「全方位外交」を展開するインドのモディ首相が8月23日にウクライナを訪問する。これに先立ち、インドのジャイシャンカル外相が来日し、ロシアによるウクライナ侵攻をめぐる外交姿勢について私たちに語った。インドはどのような外交を展望しているのだろうか。また、知日派でもあるジャイシャンカル外相は「日本企業とインドの間にある問題」についても話した。

モディ首相ウクライナ訪問へ 先月はロシアでプーチン大統領と会談

「グローバルサウス」と呼ばれる新興国などの代表格とされるインド。国境地帯で領土問題を抱える中国への対抗軸として、アメリカや日本との関係を強化している。一方で、伝統的な友好国ロシアからはウクライナ侵攻後も原油の購入を続けるなど、自国の国益を重視する独自の「全方位外交」を展開している。

7月、インドのモディ首相はロシアのモスクワを訪問し、プーチン大統領と会談した。ロシアが同日、ウクライナの首都キーウの小児病院などへミサイル攻撃を行ったことを踏まえ、ゼレンスキー大統領はSNSでモディ氏とプーチン氏が抱擁したことについて、「大きな失望だ。平和への取り組みへの破壊的な打撃だ」と非難していた。

一方で、インド外務省は19日、モディ首相が23日にウクライナを訪問し、ゼレンスキー大統領と会談すると発表した。会談はゼレンスキー大統領が招待したという。ウクライナへの訪問が実現すれば、30年以上前に外交関係が樹立して以来、インドの首相がウクライナを訪れるのは初めてとなる。インド外務省の高官は「画期的で歴史的な訪問になるだろう」と強調した。

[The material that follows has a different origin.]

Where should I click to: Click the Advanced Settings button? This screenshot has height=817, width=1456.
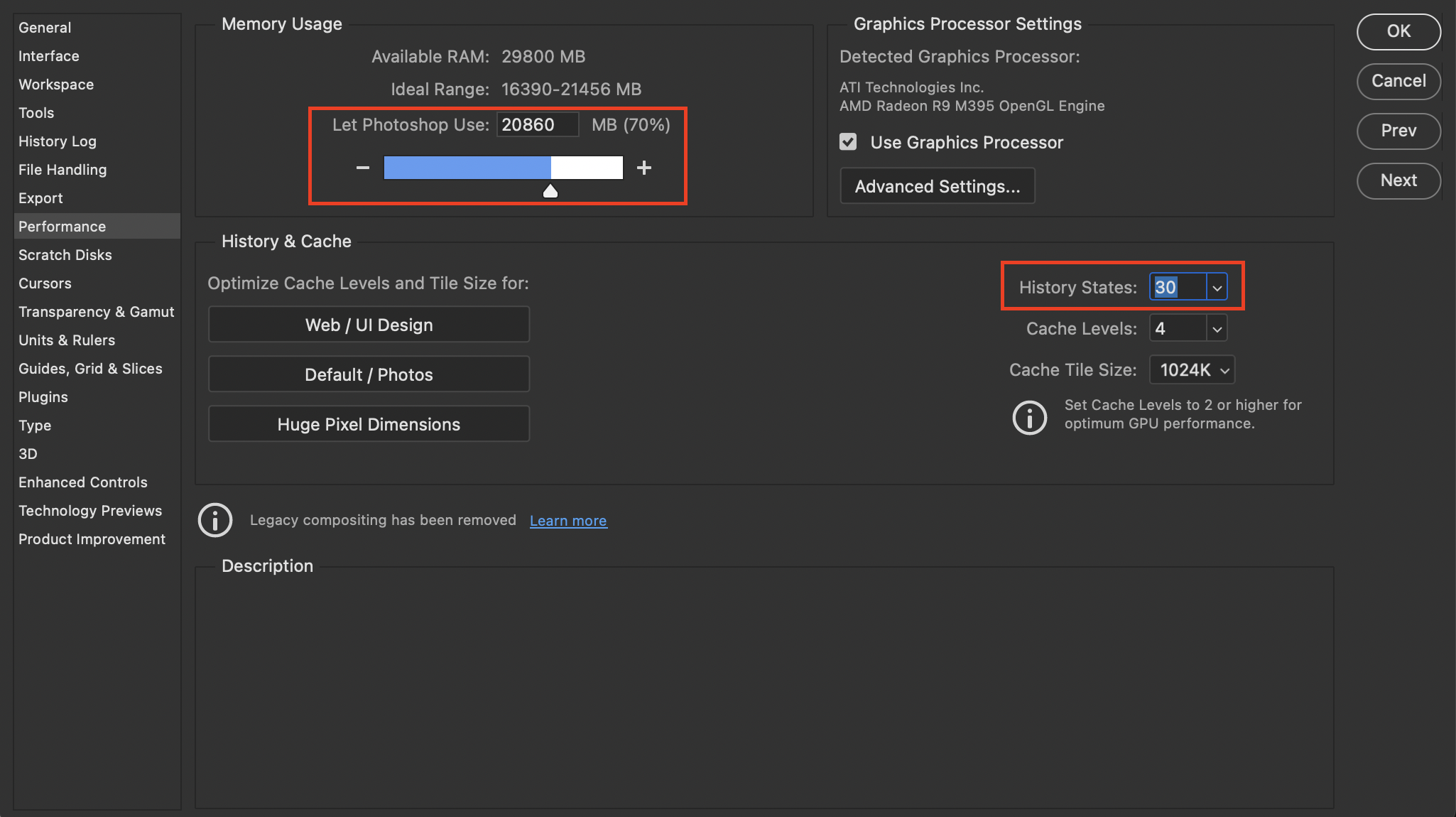(x=937, y=186)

モディ首相のウクライナ訪問が和平の実現にどの程度寄与するのかは不透明な部分もあるが、今回の訪問がインドの国際社会における存在感と影響力を一段と高める機会になる可能性がある。

全方位外交を展開するインドはロシアとウクライナについてどのような外交方針を持っているのか。

7月下旬に来日したインドのジャイシャンカル外相は都内で開かれた記者会見で、ロシアによるウクライナ侵攻をめぐり「私たちは当初から、力の行使は国家間の問題を解決するものではないという考えを持っている」と発言した。そして、ウクライナとロシアの間で対話があった時期もあったとしたうえで、「対話外交に立ち戻らなければならない」との立場を表明した。また、「ロシアとウクライナの両国と対話ができる国はあまりない」と、自国の特性をアピールし、和平の実現に向け第三国として支援したいと意欲を示した。

今年7月ロシア・モスクワ インド・モディ首相とロシア・プーチン大統領の会談

モディ首相は7月にロシアを訪問している。プーチン大統領との会談では「明るい未来のために平和が必要だ」と指摘。そのうえで「戦争は解決策にならない。対話こそが必要なことだ」と、ロシアに外交的解決を呼びかけていた。ジャイシャンカル外相の一連の発言は、「武力行使ではなく、対話での解決を目指す」というウクライナ侵攻に対するインドの一貫した外交姿勢を強調した形となる。

インドのこの外交姿勢はロシアとウクライナの和平を実現する助けとなるのか。23日にウクライナを訪問するモディ首相の「成果」に注目したい。

インド外相「日系企業の理解は時代遅れ」アップデートが課題

ちなみに、ジャイシャンカル外相は妻が日本人で、在日インド大使館での勤務経験もあり、「知日派」として知られている。来日した際の会見では、日本について「投資を急速に増やすことが目標だ」と話した上で「1400社の日系企業がインドで活動している。この数を増やしたいと考えている」と意欲を示した。ただ、インドに進出した日系企業の数は2018年に1400社を超えて以降、横ばい状態が続いている。

日系企業の誘致が進まない理由について、インド経済に詳しい専門家は、法制度の運用に不透明な点が多い、州レベルの権限が強く、土地の取得や許認可などをめぐって手続きが複雑で難しいという課題をあげた。また、日系企業の関係者からは「インドでの駐在生活は大変」とぼやく声も聞かれる。

記者が「日本にはインドへの投資をためらう空気があるが、投資促進のためにどのような取り組みが必要だと考えるか」と問うと、ジャイシャンカル外相から「日系企業のインドについての理解は少し時代遅れだ」との答えが返ってきた。「この10年、毎年平均8つの空港が建てられ、約30キロメートルの高速道路が毎日作られている」とし、「10年前のインドではないし、20年前のインドとは大違いだ」と強調。「どうすれば日本の企業の方たちの理解をアップデートできるか、これが私が目指すところだ」と真剣な眼差しで訴えた。

自国の成長のために日本とのさらなる連携強化を目指すジャイシャンカル氏は今後日本を含む各国との関係をどのように構築し、インドの地位を世界で確立させていくのか、動向を注視していきたい。